L’homme d’Etat. Ce texte marque le début d’une grande carrière politique pour Aristide Briand. Au total, entre 1906 et jusqu’en 1932, il sera désigné onze fois président du Conseil et vingt-six fois ministre sous la IIIe République. Son art du compromis reste sa marque de fabrique tout au long de ces années. Lors de l’élection présidentielle de 1920, en tant que socialiste indépendant, il n’hésite pas ainsi à discuter avec la droite catholique pour faire échouer Clemenceau et permettre l’accession au pouvoir de Paul Deschanel.

→ **CONSIGNES DE L'EXERCICE**
Réécrivez, s'il vous plaît, le passage de l'extrait sur Aristide Briand situé entre « L’homme d’Etat. Ce » et « de Paul Deschanel. », bornes incluses, en y changeant « art du compromis » par « sens du compromis ».

→ **LIGNES DE DONNÉES**
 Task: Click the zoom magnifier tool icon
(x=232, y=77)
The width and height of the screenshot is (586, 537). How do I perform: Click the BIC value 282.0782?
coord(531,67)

→ **RÉPONSE RÉDIGÉE**
L’homme d’Etat. Ce texte marque le début d’une grande carrière politique pour Aristide Briand. Au total, entre 1906 et jusqu’en 1932, il sera désigné onze fois président du Conseil et vingt-six fois ministre sous la IIIe République. Son sens du compromis reste sa marque de fabrique tout au long de ces années. Lors de l’élection présidentielle de 1920, en tant que socialiste indépendant, il n’hésite pas ainsi à discuter avec la droite catholique pour faire échouer Clemenceau et permettre l’accession au pouvoir de Paul Deschanel.